# What Kind of Qualities Do You Like in a Person?



## Crazy Linoone (Nov 21, 2008)

This is for a homework, 'k? 

So, what kind of qualities do you like in a person? It can range from honesty to awesomeness to having blue hair or something.

And maybe we can all become better people/Pokemon/things by reading what others have to say. Hurr. 

I dunno. 


(whoo Linoone's first thread that's not in Introductions!) 

If this needs to be moved for some reason, please do. I apologize in advance for posting this in the wrong section...


----------



## Zuu (Nov 21, 2008)

Honesty, loyalty, and wisdom.

Intelligence and courage after that.


----------



## Darksong (Nov 21, 2008)

Mostly loyalty, understanding and honesty. And as long as someone's not the kind to pick on others, they're welcome to be my friend.

I guess that would be it, but I'll post again if I think of any more.


----------



## Dannichu (Nov 21, 2008)

Respect, first and foremost. If they respect themselves and others, everything else falls into place; I don't find extremely under- or overweight people attractive, and I find it hard to make friends with extremely shy people who don't believe in themselves.
Also, nothing's more of a turn-off than someone bitching about someone else behind their back. 
Someone who respects you (and your point of view) will be loyal and honest and love you for who you are, not who they can turn you into.

Intelligence and a sense of humour are also a plus. :D


----------



## Jester (Nov 21, 2008)

Honesty. Loyalty. Love.

Only things that matter to me.


----------



## Worst Username Ever (Nov 21, 2008)

Honesty and being nice. And being funny too doesn't hurt.


----------



## goldenquagsire (Nov 21, 2008)

An accepting personality, first and foremost. If a person isn't prepared to accept others regardless of arbitrary traits such as gender, race or sexual preference, then I'd show them the door.

Secondly, loyalty to those who care for them. A person should always place his loyalty first to his family, then to his friends, before all other concerns.

Thirdly, humility. I cannot stand people that are full of themselves; even if you *are* exceptional at something, there is no need to put others down about it.

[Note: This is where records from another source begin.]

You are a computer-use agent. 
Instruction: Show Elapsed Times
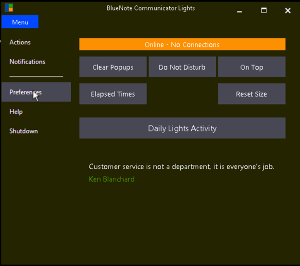(113, 94)
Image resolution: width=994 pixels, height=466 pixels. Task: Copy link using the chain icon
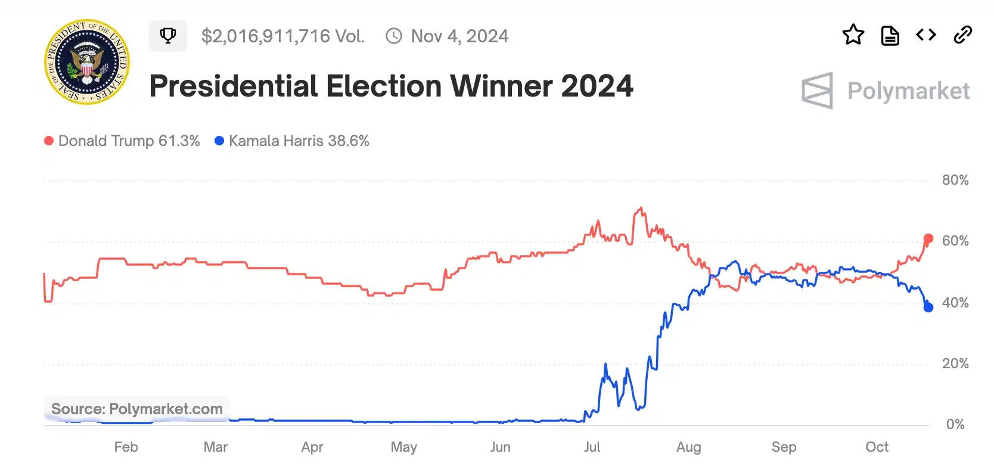tap(962, 35)
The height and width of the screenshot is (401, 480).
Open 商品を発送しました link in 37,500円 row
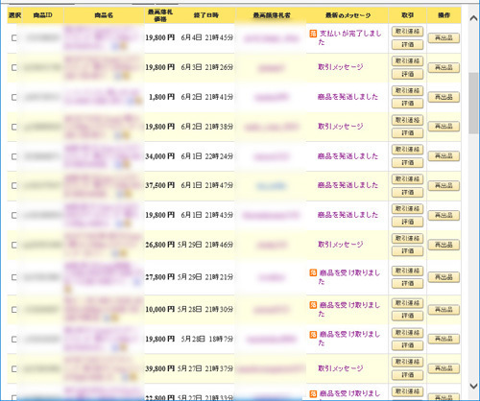[348, 185]
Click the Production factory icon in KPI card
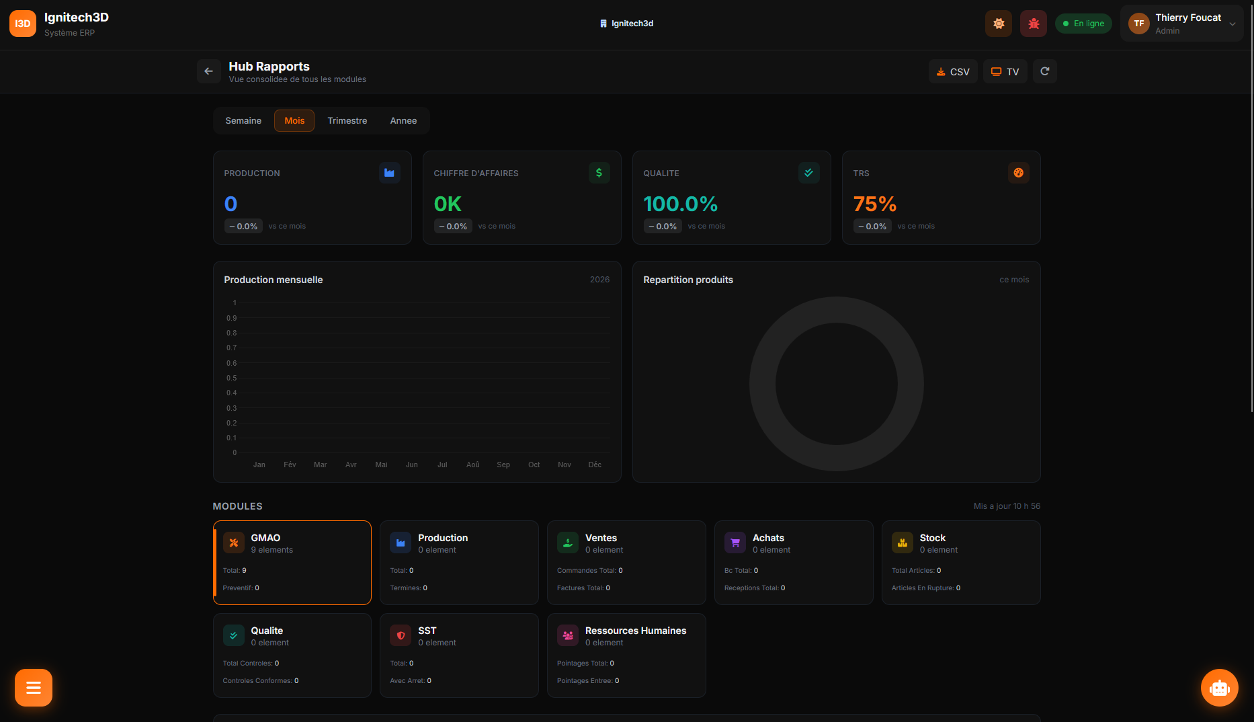This screenshot has width=1254, height=722. (389, 173)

I also value compassion, a good work ethic and a sense of humour. Frankly, though, intelligence or academic aptitude are irrelevant to me. A person can be a wonderful human being without any literacy or education.


----------



## S.K (Nov 21, 2008)

Pretty, funny, cute, likes to have fun, something that clicks about them and, oh yeah, most the people i'm dating recently are quite short, if that helps!


----------



## Lady Grimdour (Nov 21, 2008)

Respect. It's not nice listening to someone bitching about how fat/skinny/ugly/insert word here they are. It's worse how they bitch about how imperfect everyone else is. It's really the only thing that I find appealing; everything else just builds up after that.


----------



## Scout (Nov 21, 2008)

Well, this is a very deep thread to me.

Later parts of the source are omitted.